Passage given:
════════════════

Guild icon
S3Drive
Community / support / [Win10] Uploading a huge folder causes absurd memory usage
Avatar
I have a folder containing about ~4,000 files, with a total size of about ~250 GBs - with file sizes ranging between 16 KBs to 4 GBs. If I upload it through S3Drive's "upload folder" menu, the memory usage skyrockets to more than 32 GBs - causing my computer to panic under the memory pressure, and pagefile.sys to be as big as 80 GBs. I reduced the amount of upload workers to 2, but the problem persists. I cannot upload this folder to S3 through S3Drive.
Avatar
Hi @Erwan, Thanks for your feedback. I assume that you're using the: Upload folder functionality or perhaps you drag&drop? As an alternative/workaround you can use Sync with mode copy, select local folder as the source path and then destination folder at the remote end. In principle this shall allow you to upload that folder before we can dig into improve memory usage issues of "Upload folder" functionality.
I reduced the amount of upload workers to 2, but the problem persists.
With that setting, how many upload do you see in parallel when visiting Transfers tab?
Avatar
With 2 concurrent workers, I see 30 files being transferred.
8:17 PM
Please ignore the low transfer speed, it's caused by my local hard drive.
8:18 PM
Is S3Drive supposed to behave that way ? I do not know the implementation details of concurrent workers in this context.
8:19 PM
Here is a screenshot of my profile settings for further context :
8:21 PM
here the high chunk size is needed so that my S3 provider accepts my objects upload. Some objects can be as high as 100 GBs and my provider has a 1,000 parts limit on MPU.
Avatar
Avatar
Erwan
Is S3Drive supposed to behave that way ? I do not know the implementation details of concurrent workers in this context.
We've included: Concurrent workers setting recently, it only applies to number of multipart upload within a single file upload. Separately, based on the number of files to upload S3Drive spun out 30 workers to process the upload list. (We don't have a setting yet to limit this, but we happily may include in a next release). That's maybe too much in general, as it means that there maybe up to 60 requests going in parallel, that is 30 files multiplied by two workers (that assumes that each file was over Start threshold as defined above, for files below that file only single worker is used). Regardless of that setting I still find it hard to believe that 60 requests would require 32GB memory, there must've been some issue with something in our app. UPDATE: Ah wait, big part size might be the culprit. With a current design, part size must fit in memory. If there are 30 file uploads with 2 workers each, that gives worst case 30x2x100MB memory usage, that's still "only" 6GB though. It sounds like we may need to dig into this deeper. It would be interesting to know if solution with creating Sync entry helps, as this would give us confirmation that in fact something is inherently wrong with our Folder upload logic. (edited)
Avatar
Thank you for the explanation. I will try out the sync feature at a later time, maybe tomorrow evening if I can. If I may suggest, I feel like the Concurrent workers setting might need a tooltip or a better explanation of what it does. As I understood it before your message, I thought it was the maximum number of upload connections globally to S3. Nonetheless, I would be happy to see a concurrent file upload limit in a later release, if that's not too complicated to implement (as I see you have a large number of features being worked on at the moment).
8:32 PM
Please note that the total memory usage might be even higher, as I see my system memory being maxed out, my C: SSD thrashes hard, hinting that the system tries to swap to disk.

════════════════

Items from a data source
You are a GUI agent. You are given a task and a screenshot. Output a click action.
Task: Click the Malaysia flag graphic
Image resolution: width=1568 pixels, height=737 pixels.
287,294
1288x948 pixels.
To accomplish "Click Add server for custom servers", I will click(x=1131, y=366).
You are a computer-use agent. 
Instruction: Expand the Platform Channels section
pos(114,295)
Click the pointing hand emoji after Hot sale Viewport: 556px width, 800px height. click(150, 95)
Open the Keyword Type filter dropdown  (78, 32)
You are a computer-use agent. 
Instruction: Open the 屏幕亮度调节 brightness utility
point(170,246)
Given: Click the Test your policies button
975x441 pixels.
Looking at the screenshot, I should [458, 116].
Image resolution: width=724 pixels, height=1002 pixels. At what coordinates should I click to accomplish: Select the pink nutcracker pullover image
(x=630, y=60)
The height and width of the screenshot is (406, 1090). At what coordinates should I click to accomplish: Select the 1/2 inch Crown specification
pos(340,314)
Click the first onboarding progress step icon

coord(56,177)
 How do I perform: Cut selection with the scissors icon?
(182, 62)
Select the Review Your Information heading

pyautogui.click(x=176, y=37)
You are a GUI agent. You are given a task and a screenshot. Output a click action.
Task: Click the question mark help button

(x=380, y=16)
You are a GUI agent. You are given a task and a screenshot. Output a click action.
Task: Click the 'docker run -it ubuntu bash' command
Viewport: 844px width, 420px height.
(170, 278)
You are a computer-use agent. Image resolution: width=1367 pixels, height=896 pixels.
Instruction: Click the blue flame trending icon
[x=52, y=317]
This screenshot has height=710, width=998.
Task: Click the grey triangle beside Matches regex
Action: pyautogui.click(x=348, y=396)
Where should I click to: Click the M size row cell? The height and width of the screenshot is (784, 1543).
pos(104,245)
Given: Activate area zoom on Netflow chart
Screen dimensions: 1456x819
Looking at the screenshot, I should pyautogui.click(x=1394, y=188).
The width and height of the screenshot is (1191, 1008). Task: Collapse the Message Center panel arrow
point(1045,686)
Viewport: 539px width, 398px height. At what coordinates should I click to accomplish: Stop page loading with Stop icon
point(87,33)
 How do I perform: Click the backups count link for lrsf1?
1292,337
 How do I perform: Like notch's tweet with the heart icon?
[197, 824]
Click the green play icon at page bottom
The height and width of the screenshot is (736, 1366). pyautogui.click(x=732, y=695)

════════════════

Requirement: Return the part of the S3Drive forum thread that begins at the words "With that setting, how" and stops after "limit on MPU.".

Full output:
With that setting, how many upload do you see in parallel when visiting Transfers tab?
Avatar
With 2 concurrent workers, I see 30 files being transferred.
8:17 PM
Please ignore the low transfer speed, it's caused by my local hard drive.
8:18 PM
Is S3Drive supposed to behave that way ? I do not know the implementation details of concurrent workers in this context.
8:19 PM
Here is a screenshot of my profile settings for further context :
8:21 PM
here the high chunk size is needed so that my S3 provider accepts my objects upload. Some objects can be as high as 100 GBs and my provider has a 1,000 parts limit on MPU.